Although water is considered to be essential for life, too much of it can cause unrepairable damage to plants. Hydrangeas, just like any other plants, need water; although this shrub can tolerate more moisture content than other related shrubs, overwatering it may cause the whole plant to wilt and eventually die.
Hydrangeas are a wonderful plant to have in your garden. With many different colors from pink to blue to purple to blushing white, they are a great addition to any garden and can be easy to maintain with the right tools and know-how. Having the right knowledge on how to water these plants without the risk of overwatering them will ensure that your home garden is thriving with these plants.
Below are tips on how to water your hydrangeas plants, reducing the risk of overwatering them, how to identify an overwatered hydrangea and how to salvage these plants after overwatering effectively.Advertisement –
Tips on how to easily identified an overwatered Hydrangea plant
Quick identification of an overwatered Hydrangea plant will help you reverse the damage if it’s not too extensive. Below are the things that can point out an overwatered Hydrangeas
- Leaf color change: If you notice yellowing and browning off the plant’s leaves, then it’s a sure sign that you have been overwatering it. This is because an overwatered plant will have its leaves pulpy and marshy, whereas an under watered plant will have its leaves dry and crackly.
- Root rot: This is not an obvious sign to tell, though an unpleasant smell may give you a hint that your hydrangeas roots are rotting due to overwatering.
- Stunted growth: If your plant has not dried up but has not increased in size, then you should suspect an overwatering problem.
- Dropping of leaves: When both the young and the old leaves start dropping but your plant has not dried up, then it’s a tell-tale sign that you have overwatered your plant.
- Mold growth: Molds are fungi that thrive well in very wet conditions or soil. If you notice an increased growth of mold around your hydrangeas, then you should consider the possibility of an overly watered plant.
How to water your hydrangeas plants
Watering your hydrangea plants can be a bit tricky, especially if you are a novice when it comes to gardening. Here are some factors that determine the amount of water your hydrangea needs:
- Season: Hot seasons mean more transpiration hence more water is needed, unlike cold seasons where transpiration rates are slow.
- Type of soil: Fast-draining soils require more water than slow-draining soils.
- Size of plant: The bigger the plant, the more water it will need.

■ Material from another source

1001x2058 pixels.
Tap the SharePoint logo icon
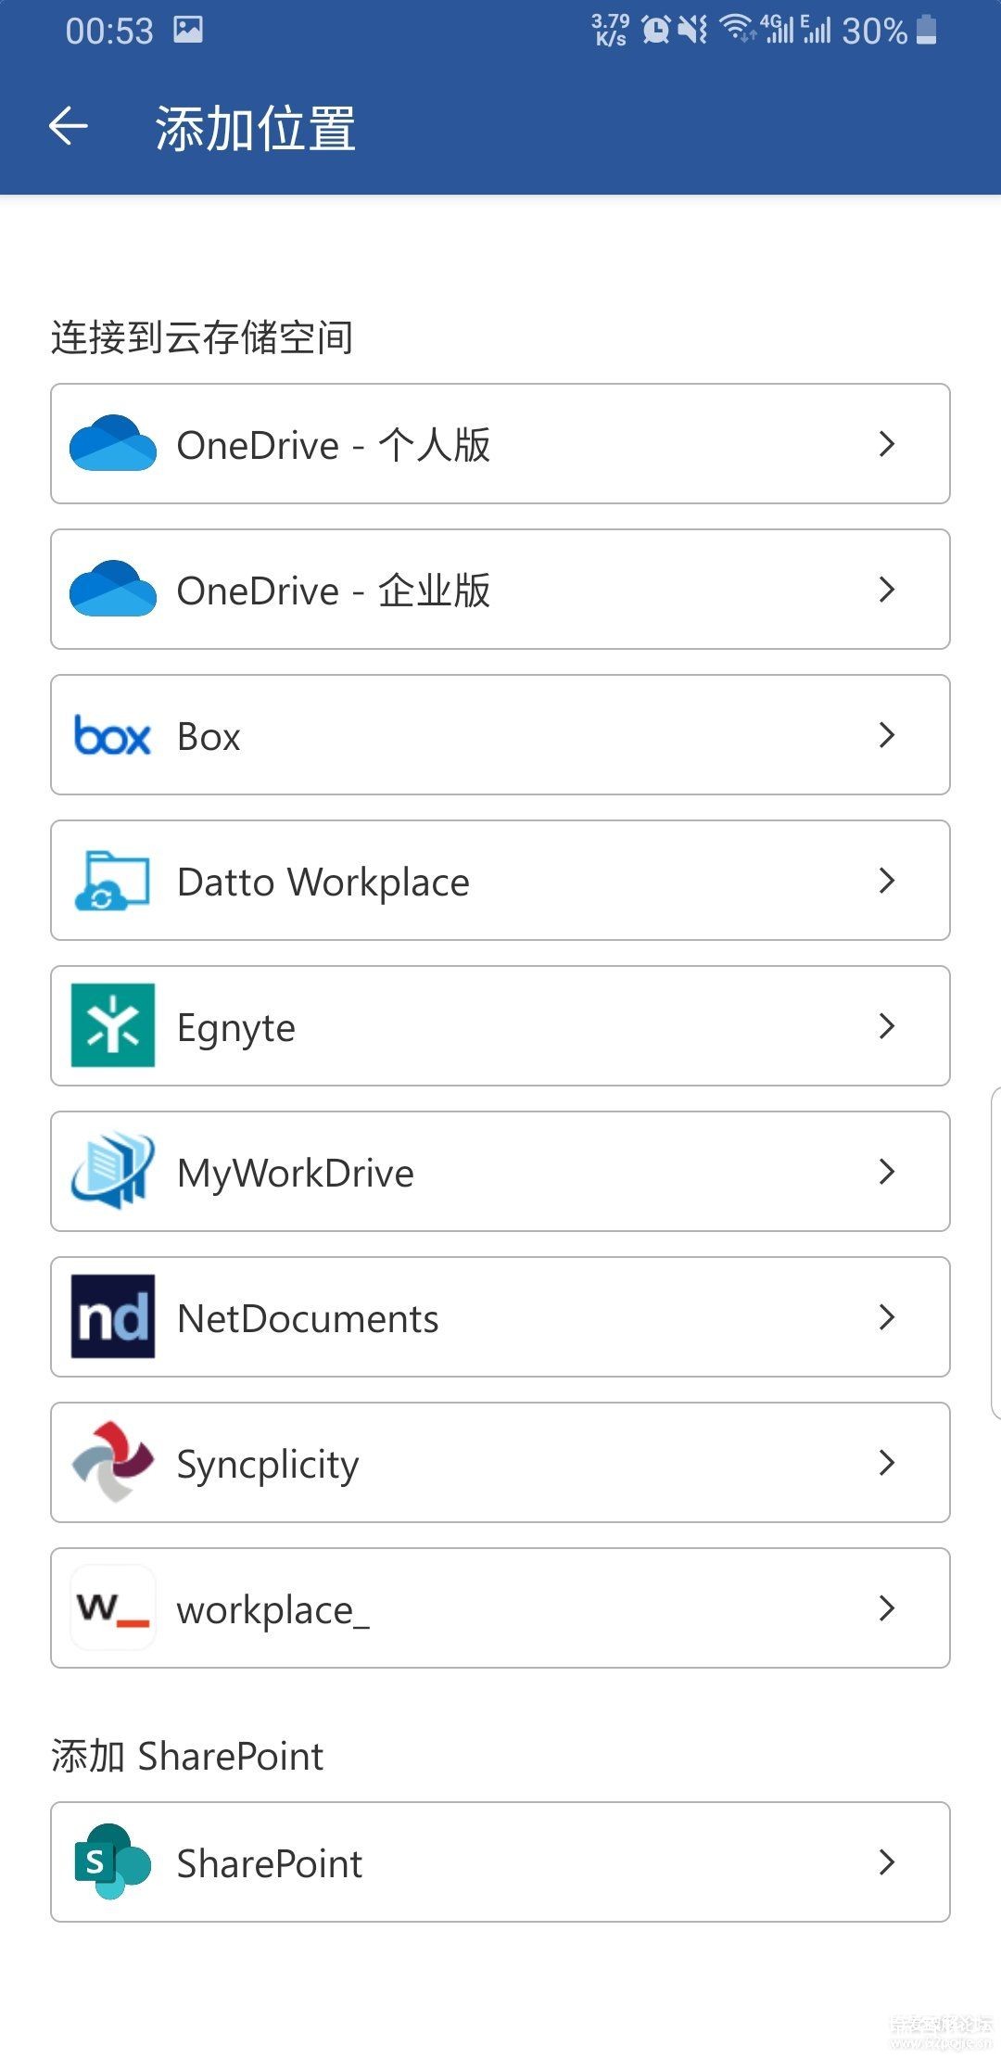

Tips on how you can water your hydrangeas without the risk of overwatering them
- Create a watering schedule and make sure you stick to it
- At least water your hydrangeas twice or three times per week. Adjust the number of times you water them depending on the season
- Practice deep watering
- Only water your Hydrangeas when the soil is dry. Check if the soil is dry by pushing in at least 2 inches deep into the soil to check on the moisture content
- Water evenly at all the corners of the soil to ensure even water distribution, thus promoting maximal growth.
- Avoid watering the leaves and flowers.
Tips on how to salvage an overwatered Hydrangea
If you are quick to notice the damage and act on the overwatered plant before extensive damage occurs, the chances are that you will have your plant revert to its normal state in no time. Below are tips on how you can revive an overwatered plant.
- Re-pot your plant or uproot it
- Carefully examine the extent of the rotting on its root
- Using garden pruning scissors, carefully prune the rotten roots
- Carefully prune off the damaged leaves
- Let the plant dry for at least 10-15 minutes, place it in a warm but shady place.
- Relocate your plant to an area that receives morning sun and evening shade
- If you decide to replant it in a pot, choose a non-porous pot with good drainage
- Add fertilizer to the soil when you replant your hydrangeas
- Use a fungicide to keep fungi infections at bay
- Immediately water your hydrangea after transplanting it to prevent it from going into transplant shock
Planting and maintaining Hydrangeas may seem like a hard endeavor, but with the tips above, you’ll be able to master it in no time! Always ensure you water your hydrangea plants with the right amounts of water during daytime and never at night for a thriving garden full of healthy Hydrangea flowers.